━━ Exercise material
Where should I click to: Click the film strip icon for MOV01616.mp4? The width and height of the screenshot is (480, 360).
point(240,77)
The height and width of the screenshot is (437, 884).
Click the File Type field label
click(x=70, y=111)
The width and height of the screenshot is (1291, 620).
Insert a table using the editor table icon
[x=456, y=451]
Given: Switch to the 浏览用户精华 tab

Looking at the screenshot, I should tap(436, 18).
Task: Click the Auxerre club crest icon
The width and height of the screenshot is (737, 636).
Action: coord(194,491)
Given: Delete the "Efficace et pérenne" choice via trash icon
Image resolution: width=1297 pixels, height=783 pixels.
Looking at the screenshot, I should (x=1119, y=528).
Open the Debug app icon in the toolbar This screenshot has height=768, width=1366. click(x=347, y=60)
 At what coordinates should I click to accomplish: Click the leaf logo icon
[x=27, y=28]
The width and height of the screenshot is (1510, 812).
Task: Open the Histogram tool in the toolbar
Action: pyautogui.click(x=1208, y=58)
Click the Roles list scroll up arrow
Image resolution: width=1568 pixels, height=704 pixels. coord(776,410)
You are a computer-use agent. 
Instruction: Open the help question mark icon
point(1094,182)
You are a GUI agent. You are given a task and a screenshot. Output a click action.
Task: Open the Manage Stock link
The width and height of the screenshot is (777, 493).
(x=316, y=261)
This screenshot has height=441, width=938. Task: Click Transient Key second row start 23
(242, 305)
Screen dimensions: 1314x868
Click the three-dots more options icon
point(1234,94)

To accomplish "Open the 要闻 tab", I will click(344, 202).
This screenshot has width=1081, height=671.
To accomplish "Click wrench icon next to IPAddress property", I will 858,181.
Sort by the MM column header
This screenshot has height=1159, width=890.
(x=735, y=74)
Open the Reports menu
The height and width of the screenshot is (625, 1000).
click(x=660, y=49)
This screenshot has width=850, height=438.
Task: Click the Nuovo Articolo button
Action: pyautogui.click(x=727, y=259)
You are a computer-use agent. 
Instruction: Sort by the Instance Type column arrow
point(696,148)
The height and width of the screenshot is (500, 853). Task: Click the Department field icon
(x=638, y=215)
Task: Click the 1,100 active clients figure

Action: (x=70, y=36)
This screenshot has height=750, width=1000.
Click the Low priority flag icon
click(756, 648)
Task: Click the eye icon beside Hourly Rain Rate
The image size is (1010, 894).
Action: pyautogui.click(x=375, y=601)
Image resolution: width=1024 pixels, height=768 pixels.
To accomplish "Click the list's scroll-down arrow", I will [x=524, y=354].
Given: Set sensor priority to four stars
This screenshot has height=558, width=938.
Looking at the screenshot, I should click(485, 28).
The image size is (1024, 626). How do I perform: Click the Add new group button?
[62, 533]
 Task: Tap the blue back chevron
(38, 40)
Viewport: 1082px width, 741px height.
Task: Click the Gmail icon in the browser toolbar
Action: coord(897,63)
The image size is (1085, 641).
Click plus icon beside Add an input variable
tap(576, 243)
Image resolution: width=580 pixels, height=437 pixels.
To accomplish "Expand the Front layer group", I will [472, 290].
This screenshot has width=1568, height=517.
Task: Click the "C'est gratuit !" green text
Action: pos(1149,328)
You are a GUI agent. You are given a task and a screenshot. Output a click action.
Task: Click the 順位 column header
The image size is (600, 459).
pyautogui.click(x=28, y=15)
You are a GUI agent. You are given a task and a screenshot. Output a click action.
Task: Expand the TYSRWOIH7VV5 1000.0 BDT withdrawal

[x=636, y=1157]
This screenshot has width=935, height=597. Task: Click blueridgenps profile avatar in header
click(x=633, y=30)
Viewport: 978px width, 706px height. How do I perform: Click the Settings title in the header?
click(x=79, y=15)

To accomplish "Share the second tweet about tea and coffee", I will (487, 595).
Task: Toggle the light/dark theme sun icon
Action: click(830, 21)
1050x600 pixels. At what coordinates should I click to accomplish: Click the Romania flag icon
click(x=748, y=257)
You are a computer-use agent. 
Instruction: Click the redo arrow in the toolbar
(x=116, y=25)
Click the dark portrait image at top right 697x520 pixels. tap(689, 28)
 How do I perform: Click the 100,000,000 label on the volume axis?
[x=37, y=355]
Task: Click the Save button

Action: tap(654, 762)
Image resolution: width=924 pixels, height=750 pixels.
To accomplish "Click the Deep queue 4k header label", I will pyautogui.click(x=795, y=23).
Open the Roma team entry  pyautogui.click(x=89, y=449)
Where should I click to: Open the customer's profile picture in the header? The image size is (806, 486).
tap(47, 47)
━━━━
■ What to do:
With no alteration of any kind, give the data again in full.

■ Response to this task:
Where should I click to: Click the film strip icon for MOV01616.mp4? The width and height of the screenshot is (480, 360).
point(240,77)
The height and width of the screenshot is (437, 884).
Click the File Type field label
click(x=70, y=111)
The width and height of the screenshot is (1291, 620).
Insert a table using the editor table icon
[x=456, y=451]
Given: Switch to the 浏览用户精华 tab

Looking at the screenshot, I should tap(436, 18).
Task: Click the Auxerre club crest icon
The width and height of the screenshot is (737, 636).
Action: coord(194,491)
Given: Delete the "Efficace et pérenne" choice via trash icon
Image resolution: width=1297 pixels, height=783 pixels.
Looking at the screenshot, I should (x=1119, y=528).
Open the Debug app icon in the toolbar This screenshot has height=768, width=1366. click(x=347, y=60)
 At what coordinates should I click to accomplish: Click the leaf logo icon
[x=27, y=28]
The width and height of the screenshot is (1510, 812).
Task: Open the Histogram tool in the toolbar
Action: pyautogui.click(x=1208, y=58)
Click the Roles list scroll up arrow
Image resolution: width=1568 pixels, height=704 pixels. coord(776,410)
You are a computer-use agent. 
Instruction: Open the help question mark icon
point(1094,182)
You are a GUI agent. You are given a task and a screenshot. Output a click action.
Task: Open the Manage Stock link
The width and height of the screenshot is (777, 493).
(x=316, y=261)
This screenshot has height=441, width=938. Task: Click Transient Key second row start 23
(242, 305)
Screen dimensions: 1314x868
Click the three-dots more options icon
point(1234,94)

To accomplish "Open the 要闻 tab", I will click(344, 202).
This screenshot has width=1081, height=671.
To accomplish "Click wrench icon next to IPAddress property", I will 858,181.
Sort by the MM column header
This screenshot has height=1159, width=890.
(x=735, y=74)
Open the Reports menu
The height and width of the screenshot is (625, 1000).
click(x=660, y=49)
This screenshot has width=850, height=438.
Task: Click the Nuovo Articolo button
Action: pyautogui.click(x=727, y=259)
You are a computer-use agent. 
Instruction: Sort by the Instance Type column arrow
point(696,148)
The height and width of the screenshot is (500, 853). Task: Click the Department field icon
(x=638, y=215)
Task: Click the 1,100 active clients figure

Action: (x=70, y=36)
This screenshot has height=750, width=1000.
Click the Low priority flag icon
click(756, 648)
Task: Click the eye icon beside Hourly Rain Rate
The image size is (1010, 894).
Action: pyautogui.click(x=375, y=601)
Image resolution: width=1024 pixels, height=768 pixels.
To accomplish "Click the list's scroll-down arrow", I will [x=524, y=354].
Given: Set sensor priority to four stars
This screenshot has height=558, width=938.
Looking at the screenshot, I should click(485, 28).
The image size is (1024, 626). How do I perform: Click the Add new group button?
[62, 533]
 Task: Tap the blue back chevron
(38, 40)
Viewport: 1082px width, 741px height.
Task: Click the Gmail icon in the browser toolbar
Action: coord(897,63)
The image size is (1085, 641).
Click plus icon beside Add an input variable
tap(576, 243)
Image resolution: width=580 pixels, height=437 pixels.
To accomplish "Expand the Front layer group", I will [472, 290].
This screenshot has width=1568, height=517.
Task: Click the "C'est gratuit !" green text
Action: pos(1149,328)
You are a GUI agent. You are given a task and a screenshot. Output a click action.
Task: Click the 順位 column header
The image size is (600, 459).
pyautogui.click(x=28, y=15)
You are a GUI agent. You are given a task and a screenshot. Output a click action.
Task: Expand the TYSRWOIH7VV5 1000.0 BDT withdrawal

[x=636, y=1157]
This screenshot has width=935, height=597. Task: Click blueridgenps profile avatar in header
click(x=633, y=30)
Viewport: 978px width, 706px height. How do I perform: Click the Settings title in the header?
click(x=79, y=15)

To accomplish "Share the second tweet about tea and coffee", I will (487, 595).
Task: Toggle the light/dark theme sun icon
Action: click(830, 21)
1050x600 pixels. At what coordinates should I click to accomplish: Click the Romania flag icon
click(x=748, y=257)
You are a computer-use agent. 
Instruction: Click the redo arrow in the toolbar
(x=116, y=25)
Click the dark portrait image at top right 697x520 pixels. tap(689, 28)
 How do I perform: Click the 100,000,000 label on the volume axis?
[x=37, y=355]
Task: Click the Save button

Action: tap(654, 762)
Image resolution: width=924 pixels, height=750 pixels.
To accomplish "Click the Deep queue 4k header label", I will pyautogui.click(x=795, y=23).
Open the Roma team entry  pyautogui.click(x=89, y=449)
Where should I click to: Open the customer's profile picture in the header? The image size is (806, 486).
tap(47, 47)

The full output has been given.